INSTRUCTIONS TO FOLLOW: Give back the lines from the line with "is (1356, 896)." up to and including the line with "Action: 362,308", swapping "legend label" for "legend entry" and leaving everything else unchanged.
*** GIVEN ENTRIES
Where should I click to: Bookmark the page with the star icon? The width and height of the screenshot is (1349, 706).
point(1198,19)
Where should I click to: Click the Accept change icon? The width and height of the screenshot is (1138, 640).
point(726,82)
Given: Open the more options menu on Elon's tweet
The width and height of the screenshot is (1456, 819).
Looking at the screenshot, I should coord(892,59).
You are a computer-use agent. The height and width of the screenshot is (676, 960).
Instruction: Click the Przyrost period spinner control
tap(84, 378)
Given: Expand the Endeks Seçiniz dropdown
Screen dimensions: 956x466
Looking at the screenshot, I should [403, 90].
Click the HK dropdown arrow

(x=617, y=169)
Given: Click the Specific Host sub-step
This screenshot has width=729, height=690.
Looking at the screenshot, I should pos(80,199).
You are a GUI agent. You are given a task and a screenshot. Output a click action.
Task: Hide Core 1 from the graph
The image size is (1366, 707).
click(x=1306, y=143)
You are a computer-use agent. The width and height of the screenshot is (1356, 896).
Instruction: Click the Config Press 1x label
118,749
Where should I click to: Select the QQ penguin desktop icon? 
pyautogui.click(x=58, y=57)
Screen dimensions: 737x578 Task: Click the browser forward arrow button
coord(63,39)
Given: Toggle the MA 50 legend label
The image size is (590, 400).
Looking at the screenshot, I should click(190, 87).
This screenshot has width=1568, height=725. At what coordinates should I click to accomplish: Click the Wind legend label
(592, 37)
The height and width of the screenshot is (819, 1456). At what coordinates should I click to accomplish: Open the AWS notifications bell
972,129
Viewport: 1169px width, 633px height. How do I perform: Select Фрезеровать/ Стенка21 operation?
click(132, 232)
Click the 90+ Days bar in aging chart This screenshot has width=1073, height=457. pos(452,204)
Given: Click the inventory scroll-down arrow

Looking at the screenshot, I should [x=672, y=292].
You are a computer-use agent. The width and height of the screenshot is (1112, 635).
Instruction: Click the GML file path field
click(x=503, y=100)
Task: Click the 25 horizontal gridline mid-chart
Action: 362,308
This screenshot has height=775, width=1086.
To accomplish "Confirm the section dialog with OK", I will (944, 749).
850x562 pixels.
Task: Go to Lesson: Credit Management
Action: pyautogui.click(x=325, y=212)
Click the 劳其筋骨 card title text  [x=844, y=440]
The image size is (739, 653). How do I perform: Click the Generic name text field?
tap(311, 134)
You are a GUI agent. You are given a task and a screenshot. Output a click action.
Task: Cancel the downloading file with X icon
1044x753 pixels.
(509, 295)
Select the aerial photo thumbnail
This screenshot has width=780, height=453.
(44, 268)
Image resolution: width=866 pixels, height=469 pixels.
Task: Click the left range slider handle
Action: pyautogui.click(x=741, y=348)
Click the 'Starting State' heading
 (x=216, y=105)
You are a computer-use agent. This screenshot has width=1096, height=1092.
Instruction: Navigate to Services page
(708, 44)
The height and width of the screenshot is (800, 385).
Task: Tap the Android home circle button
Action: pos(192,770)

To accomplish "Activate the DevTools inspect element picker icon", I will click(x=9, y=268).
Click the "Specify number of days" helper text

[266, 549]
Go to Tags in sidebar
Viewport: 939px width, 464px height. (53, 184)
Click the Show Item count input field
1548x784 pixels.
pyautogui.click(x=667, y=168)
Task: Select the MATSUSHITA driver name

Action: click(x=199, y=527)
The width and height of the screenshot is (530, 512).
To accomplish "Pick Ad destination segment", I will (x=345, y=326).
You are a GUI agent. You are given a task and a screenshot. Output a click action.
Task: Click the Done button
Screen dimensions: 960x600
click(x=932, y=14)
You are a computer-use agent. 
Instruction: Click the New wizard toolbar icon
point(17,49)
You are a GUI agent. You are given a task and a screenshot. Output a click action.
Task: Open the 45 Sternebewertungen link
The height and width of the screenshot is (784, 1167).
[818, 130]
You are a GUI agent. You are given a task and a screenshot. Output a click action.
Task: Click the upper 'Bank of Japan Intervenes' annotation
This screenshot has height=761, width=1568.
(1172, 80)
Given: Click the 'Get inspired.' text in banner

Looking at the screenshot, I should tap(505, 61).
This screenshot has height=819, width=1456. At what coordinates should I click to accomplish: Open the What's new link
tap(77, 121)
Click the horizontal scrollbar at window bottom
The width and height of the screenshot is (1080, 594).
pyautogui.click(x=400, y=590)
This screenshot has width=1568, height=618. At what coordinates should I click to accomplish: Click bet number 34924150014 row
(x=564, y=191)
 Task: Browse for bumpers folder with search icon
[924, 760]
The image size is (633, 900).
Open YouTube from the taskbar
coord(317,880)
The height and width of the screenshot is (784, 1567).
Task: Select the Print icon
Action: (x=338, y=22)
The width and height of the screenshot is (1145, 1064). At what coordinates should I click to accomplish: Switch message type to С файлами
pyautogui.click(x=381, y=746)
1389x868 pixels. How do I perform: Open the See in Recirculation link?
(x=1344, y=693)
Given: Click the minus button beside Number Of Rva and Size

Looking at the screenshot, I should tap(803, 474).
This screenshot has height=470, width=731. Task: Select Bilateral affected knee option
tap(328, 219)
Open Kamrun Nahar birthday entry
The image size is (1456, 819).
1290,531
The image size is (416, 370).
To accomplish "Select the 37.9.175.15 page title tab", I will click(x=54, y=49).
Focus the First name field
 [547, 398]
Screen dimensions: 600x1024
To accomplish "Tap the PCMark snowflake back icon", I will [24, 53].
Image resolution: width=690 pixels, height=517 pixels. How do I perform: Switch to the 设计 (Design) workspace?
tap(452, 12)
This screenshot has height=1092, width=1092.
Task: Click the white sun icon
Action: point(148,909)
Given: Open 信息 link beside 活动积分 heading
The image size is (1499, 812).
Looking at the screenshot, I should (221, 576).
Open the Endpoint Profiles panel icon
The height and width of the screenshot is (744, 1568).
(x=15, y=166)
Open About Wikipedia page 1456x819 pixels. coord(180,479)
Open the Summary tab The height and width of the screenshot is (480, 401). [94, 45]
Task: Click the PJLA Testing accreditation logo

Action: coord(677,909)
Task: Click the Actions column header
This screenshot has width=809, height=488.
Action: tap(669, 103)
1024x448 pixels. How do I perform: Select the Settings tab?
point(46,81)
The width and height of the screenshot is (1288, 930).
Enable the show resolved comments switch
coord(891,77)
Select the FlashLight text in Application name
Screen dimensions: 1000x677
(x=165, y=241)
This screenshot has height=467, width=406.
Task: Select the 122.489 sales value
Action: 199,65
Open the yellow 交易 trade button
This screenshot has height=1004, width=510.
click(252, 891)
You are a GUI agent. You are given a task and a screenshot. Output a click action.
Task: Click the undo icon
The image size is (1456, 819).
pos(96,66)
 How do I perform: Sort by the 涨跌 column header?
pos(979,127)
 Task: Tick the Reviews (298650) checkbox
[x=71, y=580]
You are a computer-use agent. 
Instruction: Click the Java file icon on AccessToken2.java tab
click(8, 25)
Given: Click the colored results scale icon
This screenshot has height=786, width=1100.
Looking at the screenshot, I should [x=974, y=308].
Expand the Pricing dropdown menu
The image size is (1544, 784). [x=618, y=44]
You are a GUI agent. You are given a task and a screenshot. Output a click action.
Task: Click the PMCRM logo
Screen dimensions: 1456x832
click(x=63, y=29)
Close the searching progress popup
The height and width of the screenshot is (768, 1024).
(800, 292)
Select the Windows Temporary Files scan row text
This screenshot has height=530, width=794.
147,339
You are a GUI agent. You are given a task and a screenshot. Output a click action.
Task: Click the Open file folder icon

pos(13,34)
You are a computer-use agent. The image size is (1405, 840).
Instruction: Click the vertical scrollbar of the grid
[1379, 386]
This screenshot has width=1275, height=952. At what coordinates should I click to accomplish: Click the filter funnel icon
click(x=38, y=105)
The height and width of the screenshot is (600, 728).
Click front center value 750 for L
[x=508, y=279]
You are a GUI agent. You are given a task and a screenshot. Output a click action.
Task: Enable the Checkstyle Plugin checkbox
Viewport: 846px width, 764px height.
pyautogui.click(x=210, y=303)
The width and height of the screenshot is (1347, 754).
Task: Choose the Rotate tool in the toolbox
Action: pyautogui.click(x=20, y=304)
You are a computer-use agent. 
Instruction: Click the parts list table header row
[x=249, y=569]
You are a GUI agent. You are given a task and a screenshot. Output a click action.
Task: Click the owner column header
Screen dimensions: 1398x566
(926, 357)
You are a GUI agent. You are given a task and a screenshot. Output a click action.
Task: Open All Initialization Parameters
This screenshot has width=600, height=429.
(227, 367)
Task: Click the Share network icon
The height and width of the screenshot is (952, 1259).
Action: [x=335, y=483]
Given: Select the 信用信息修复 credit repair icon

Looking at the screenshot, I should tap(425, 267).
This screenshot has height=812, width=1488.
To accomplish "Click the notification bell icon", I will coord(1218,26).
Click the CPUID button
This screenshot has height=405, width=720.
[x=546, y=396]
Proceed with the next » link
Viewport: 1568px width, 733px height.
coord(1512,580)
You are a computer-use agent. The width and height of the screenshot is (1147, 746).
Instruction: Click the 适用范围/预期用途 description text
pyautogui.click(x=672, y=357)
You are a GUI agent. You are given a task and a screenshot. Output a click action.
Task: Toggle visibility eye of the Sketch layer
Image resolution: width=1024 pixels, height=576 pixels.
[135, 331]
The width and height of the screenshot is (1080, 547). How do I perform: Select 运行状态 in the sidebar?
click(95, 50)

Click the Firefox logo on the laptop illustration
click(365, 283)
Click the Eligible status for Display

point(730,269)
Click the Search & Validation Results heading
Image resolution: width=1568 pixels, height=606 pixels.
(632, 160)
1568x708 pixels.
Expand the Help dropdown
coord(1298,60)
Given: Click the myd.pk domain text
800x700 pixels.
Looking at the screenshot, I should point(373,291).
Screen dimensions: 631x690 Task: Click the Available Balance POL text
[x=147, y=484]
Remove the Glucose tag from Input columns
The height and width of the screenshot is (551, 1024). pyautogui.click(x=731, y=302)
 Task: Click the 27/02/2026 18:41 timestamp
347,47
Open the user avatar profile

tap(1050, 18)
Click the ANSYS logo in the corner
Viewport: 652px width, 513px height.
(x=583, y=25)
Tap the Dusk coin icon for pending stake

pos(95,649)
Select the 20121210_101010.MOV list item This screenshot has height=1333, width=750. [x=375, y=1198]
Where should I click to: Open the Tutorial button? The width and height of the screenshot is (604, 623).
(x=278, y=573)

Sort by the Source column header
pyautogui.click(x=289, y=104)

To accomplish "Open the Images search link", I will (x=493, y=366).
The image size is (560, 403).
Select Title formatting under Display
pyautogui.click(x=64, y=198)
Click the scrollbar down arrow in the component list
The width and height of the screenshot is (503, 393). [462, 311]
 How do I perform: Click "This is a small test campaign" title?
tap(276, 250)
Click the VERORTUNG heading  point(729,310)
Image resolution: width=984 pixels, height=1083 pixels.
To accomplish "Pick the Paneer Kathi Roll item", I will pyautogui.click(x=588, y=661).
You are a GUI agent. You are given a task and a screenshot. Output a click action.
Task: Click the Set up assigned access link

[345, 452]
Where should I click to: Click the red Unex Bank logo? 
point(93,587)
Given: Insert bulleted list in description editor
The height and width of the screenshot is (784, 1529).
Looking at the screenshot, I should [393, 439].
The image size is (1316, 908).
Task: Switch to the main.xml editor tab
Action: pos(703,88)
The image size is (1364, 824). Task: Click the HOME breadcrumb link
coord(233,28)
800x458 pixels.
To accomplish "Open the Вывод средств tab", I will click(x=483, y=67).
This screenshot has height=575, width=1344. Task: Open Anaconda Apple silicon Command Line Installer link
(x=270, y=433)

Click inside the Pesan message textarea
******
COMPLETED EXERCISE:
You are a computer-use agent. The width and height of the screenshot is (1356, 896).
Instruction: Click the Config Press 1x label
118,749
Where should I click to: Select the QQ penguin desktop icon? 
pyautogui.click(x=58, y=57)
Screen dimensions: 737x578 Task: Click the browser forward arrow button
coord(63,39)
Given: Toggle the MA 50 legend entry
The image size is (590, 400).
Looking at the screenshot, I should click(190, 87).
This screenshot has width=1568, height=725. At what coordinates should I click to accomplish: Click the Wind legend entry
(592, 37)
The height and width of the screenshot is (819, 1456). At what coordinates should I click to accomplish: Open the AWS notifications bell
972,129
Viewport: 1169px width, 633px height. How do I perform: Select Фрезеровать/ Стенка21 operation?
click(132, 232)
Click the 90+ Days bar in aging chart This screenshot has width=1073, height=457. pos(452,204)
Given: Click the inventory scroll-down arrow

Looking at the screenshot, I should [x=672, y=292].
You are a computer-use agent. The width and height of the screenshot is (1112, 635).
Instruction: Click the GML file path field
click(x=503, y=100)
Task: Click the 25 horizontal gridline mid-chart
Action: 362,308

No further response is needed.